Turbo Contract Overview
Augur Turbo's contracts are structured such that they are mostly independent. This makes it easy to upgrade smart contracts without special authority.
The major components are: MarketFactory, Fetcher, AMMFactory, MasterChef, and FeePot. The contracts can be found at https://github.com/AugurProject/turbo/tree/dev/packages/smart/contracts.
Every type of market has its own MarketFactory. The market factory accepts USDC and returns a "complete set", which is one outcome token for each outcome. The user will trade away the outcome tokens they don't want, for those they do, giving them a "position" that pays out a profit if they guess correctly.
Every market factory has the same common code for defining markets, minting outcome tokens, and claiming winnings. These are defined in the contracts "AbstractMarketFactoryV*", with "V3" being the latest.
Each market factory additionally defines rules for market creation and market resolution. Sports market factories encode some of the game rules, like defining spread or specifying how to handle ties. The crypto market factory pulls from the price feeds.
The market factories are mostly built out of other contracts, acting as mixins. The design goal has been to move any common code into mixins. The market factory contracts themselves hold a lot of boilerplate code used to invoke code defined in mixins.
The market factories also define structs for additional information about markets. For sports markets this is the "Event" struct, which ties together several markets that are resolved by the same game scoring information. For crypto this is the "Coin" struct, storing information like price feed address.
The sports supported right now are: NBA, NFL, MLB, and MMA/UFC. Other sports can be added fairly easily using mixins, if they're similar to other sports.
The crypto market factory deployed right now only supports price feeds. The next version, which has been written, supports market cap as well. In actuality the new version supports any Chainlink feeds.
There are some other market factories that aren't supported for one reason or another. Some are older versions that aren't used anymore, like SportsLinkMarketFactory. Others were made in expectation of being used but have been indeterminately delayed or cancelled, like GroupedMarketFactory.
A market factory can contain virtually infinite markets. Iterating over all of them to get the current state of markets isn't always possible because many nodes limit query runtime or response size. To work around this, we have the Fetcher contracts.
Fetcher contracts return paginated lists of "interesting" markets. These are markets that are either unresolved (open) or have unclaimed winning outcome shares. There are two Fetcher contracts that matter right now: SportsFetcher and CryptoFetcher.
This concludes the overview of the market factories. They're all you need to run Augur Turbo. However, in reality you want an easy way to trade, which can be promoted through liquidity provision rewards.

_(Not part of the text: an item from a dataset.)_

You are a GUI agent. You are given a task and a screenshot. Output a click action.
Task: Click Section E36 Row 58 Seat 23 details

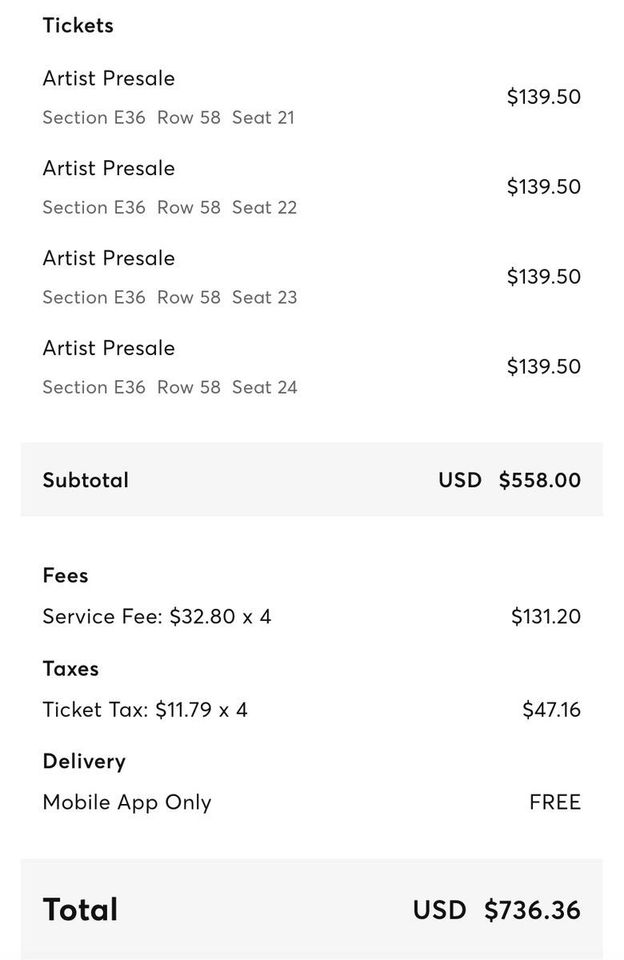[x=170, y=298]
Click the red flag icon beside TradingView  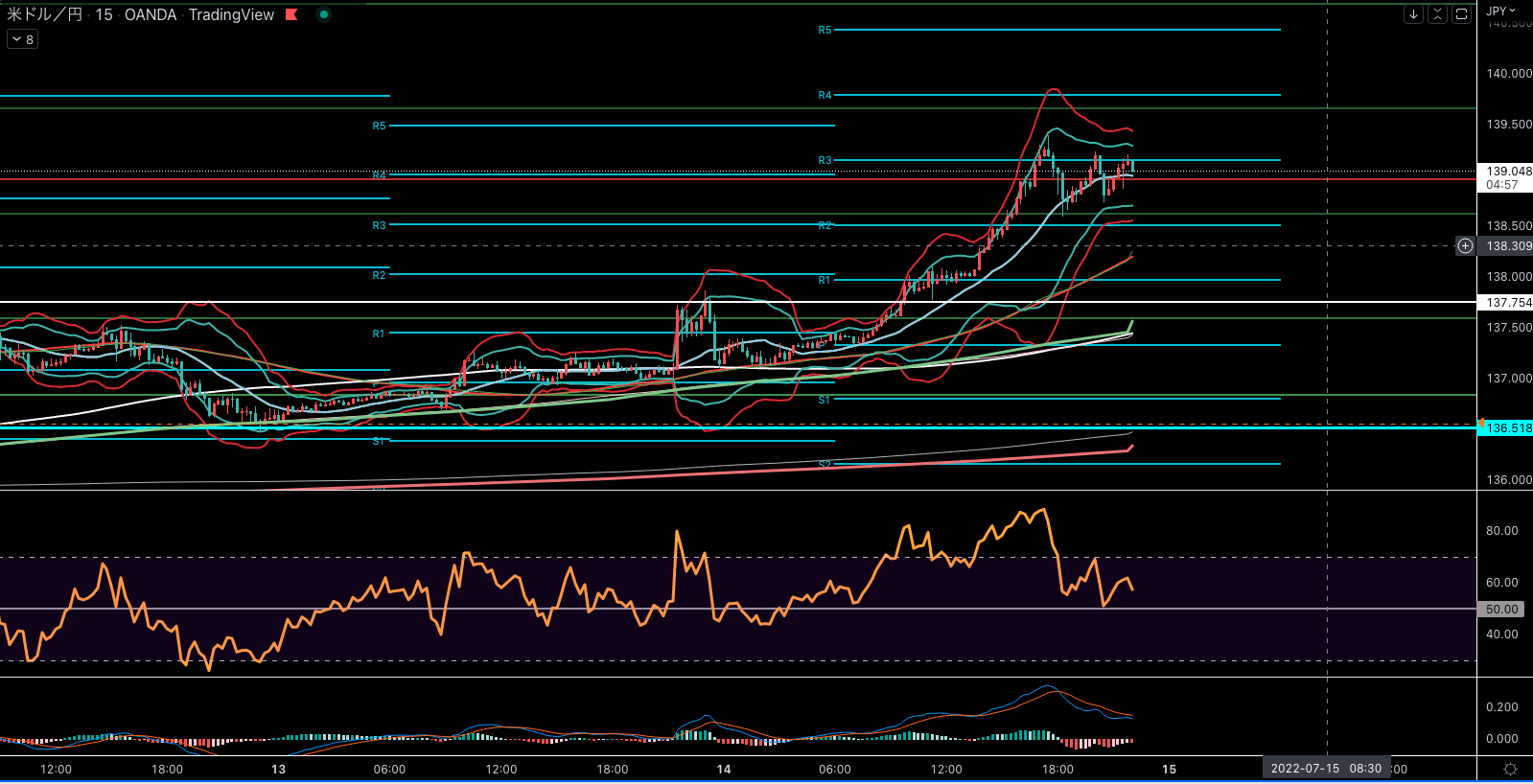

Trading is enabled via BalancerV1 AMMs interacted with via the AMMFactory. There need only be one AMMFactory for all market factories. It handles creating AMMs, buying and selling outcome shares, and interacts with the MasterChef contract to enable rewards.
The ability to set weights is necessary for adding liquidity to Augur Turbo AMMs because of the way outcome tokens are created. Thus, we need to use Balancer AMMs. The ability to use several outcomes is also helpful since most markets have three outcomes due to the inclusion of the invalid outcome.
Why are weights needed? A naive AMM sets the price of tokens by their relative balances in the AMM. This works reasonably well for normal tokens because cheaper tokens are actually easier to acquire in larger quantities. This is not true of outcome tokens because they are minted in equal quantities.
If you have a 50:50 market then a complete set of outcome tokens can be added to the AMM's liquidity pool without any tokens being kept by the LP. But if the price isn't exactly 50:50 then some tokens will be kept by the user lest they move the price towards 50:50.
Normal outcome prices don't differ enough to matter much up until the outcome is known, which causes the price to rapidly approach 100:0. But the invalid outcome (usually labeled "No Contest") is uncommon so it's set to 2%, the smallest default ratio using BalancerV1. To provide the same amount of liquidity for a 98:2 AMM is many times more than needed for a 50:50 market. That inefficiency is extremely undesirable since it locks up so much capital as well as giving the LP a larger position than they may desire.
The initial weights the AMMs use are set at market creation using the lines from the sportsbook. They do not update as the sportsbook lines change.
Note that crypto markets do not have an invalid outcome and always start at a price ratio of 50:50, but still use BalancerV1 AMMs. There's no deep reason: it's easy to use the existing infrastructure needed for the sports markets.
TODO rewards
This concludes the overview of trading and rewards. Finally, there's the FeePot contract.
We don't use it right now. It's designed to pay REPv2 holders for providing a secure backstop in case of bad market resolution. That functionality hasn't been implemented yet so the fee that would go to the FeePot is set to zero.
So long as AugurV2 (on Ethereum mainnet) never forks, there will only ever need to be one FeePot contract. If it works then a new FeePot must be deployed.